(Texte fourni)
-*-
La chronique onirique de Page – Episode 27

Posté dans : Feuilleton 1
Bienvenue dans ce petit coin de Toile. Mon nom est Page. Parce que parfois vous écrivez sur la page et, aujourd'hui, la Page écrit sur vous. Ceci est son domaine.

Cela commence comme une comédie romantique légère à l’américaine, un de ces films gentiment mièvres qui ne coûtent rien, qu’on a déjà vu mille fois, mais que l’on regarde parce qu’il pleut et qu’on a envie de croire à quelque chose de sympathique et pur. Cela devient un drame, une ironie du Destin, une de ces historiettes non dénuées de romantisme, mais pleines du désespoir des petit.e.s à qui le pire peut arriver sur un jet de dé. Et cela se termine dans la torture, dans la folie, et dans l’Enfer. C’est une histoire qui a touché Page, parce qu’elle est vraie, parce qu’elle ne démontre rien, qu’elle s’est passée comme un cauchemar, et que comme un cauchemar ce n’est pas l’expérience qui fait le plus de mal, mais le lendemain, lorsque la lumière du jour n’arrive pas à faire s’évaporer les peurs et les doutes de la nuit.

Tout commence pourtant bien. On imagine le film s’ouvrir sur un jeune héros un peu benêt qui cherche l’amour dans la grande ville, il s’ennuie, sans doute, seul, et rêve à des jours meilleurs, quand il aura enfin rencontré celle de ses rêves. Peut-être a-t-il un hobby sympathique, quelque chose de bien cinématographique, faire voler des avions télécommandés les samedis au parc, par exemple. Peut-être a-t-il un chien amusant qui le soir le regarde manger sa pizza surgelée en soupirant, se rappelant des jours meilleurs où son maître était heureux. Notre héros, le soir, ou parfois la journée au bureau, cherche l’amour virtuel sur Internet, fréquentant moult sites, cherchant sans relâche celle qui saura l’aimer pour lui-même, qui saura le comprendre. Peut-être est-il trop timide pour sortir et aborder quelqu’un dans la rue, il se trouve trop gros, trop maladroit, pas assez beau ou quelque chose comme ça.

Un soir comme tous les soirs, notre héros reçoit un message d’une femme qui a l’air sympathique. La conversation est laborieuse au début, ce n’est pas facile d’écrire comme on voudrait être aimé, ce n’est pas facile de montrer qu’on vaut quelque chose, sans en dire trop, sans paraître désespéré. Il faut attirer l’attention mais pas la monopoliser, entretenir quelque chose qui se construit sans contact. Il faut n’être que de mots, que de déclarations. Malgré tous ces dangers, malgré tout ce qui pourrait échouer, ça finit par passer. Dans un film, il y aurait des quiproquos, des plans sur Irène qui parle avec sa meilleure amie, mais l’amour triompherait à la fin. Et d’ailleurs, c’est peut-être ça qui se passe. Notre héros tombe pour Irène, parce qu’elle a su s’intéresser à lui. Il travaille – jolie coïncidence – pour une société de cardiologie, lui qui a tant de problèmes de coeur, c’est marrant quand même la vie. Il dit ça un jour à Stéphane, son chef, alors qu’il lui parle d’Irène, il est tellement heureux, il ne tarit pas. Tous les jours il lui dit à quel point il se sent bien.
-*-
(Données de travail)

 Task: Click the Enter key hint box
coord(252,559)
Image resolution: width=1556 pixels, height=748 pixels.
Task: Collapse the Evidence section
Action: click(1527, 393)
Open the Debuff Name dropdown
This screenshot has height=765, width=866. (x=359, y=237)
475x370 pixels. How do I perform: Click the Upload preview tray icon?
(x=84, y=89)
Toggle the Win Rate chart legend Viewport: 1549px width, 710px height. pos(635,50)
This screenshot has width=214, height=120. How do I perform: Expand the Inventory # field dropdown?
-*-
(Problèmes à résoudre)
(a) D'après la chronique, pourquoi cette histoire a-t-elle touché Page ? Répondez en une à trois phrases.
(b) Recopiez à l'identique l'ensemble des lignes de données, sans rien y changer.
La chronique et les lignes de données ont des origines distinctes.

(Réponses aux problèmes)
(a) Cette histoire a touché Page parce qu'elle est vraie, qu'elle ne démontre rien et qu'elle s'est déroulée comme un cauchemar. Comme dans un cauchemar, le plus douloureux n'est pas l'expérience elle-même mais le lendemain, quand la lumière du jour ne parvient pas à dissiper les peurs et les doutes de la nuit.

(b)
 Task: Click the Enter key hint box
coord(252,559)
Image resolution: width=1556 pixels, height=748 pixels.
Task: Collapse the Evidence section
Action: click(1527, 393)
Open the Debuff Name dropdown
This screenshot has height=765, width=866. (x=359, y=237)
475x370 pixels. How do I perform: Click the Upload preview tray icon?
(x=84, y=89)
Toggle the Win Rate chart legend Viewport: 1549px width, 710px height. pos(635,50)
This screenshot has width=214, height=120. How do I perform: Expand the Inventory # field dropdown?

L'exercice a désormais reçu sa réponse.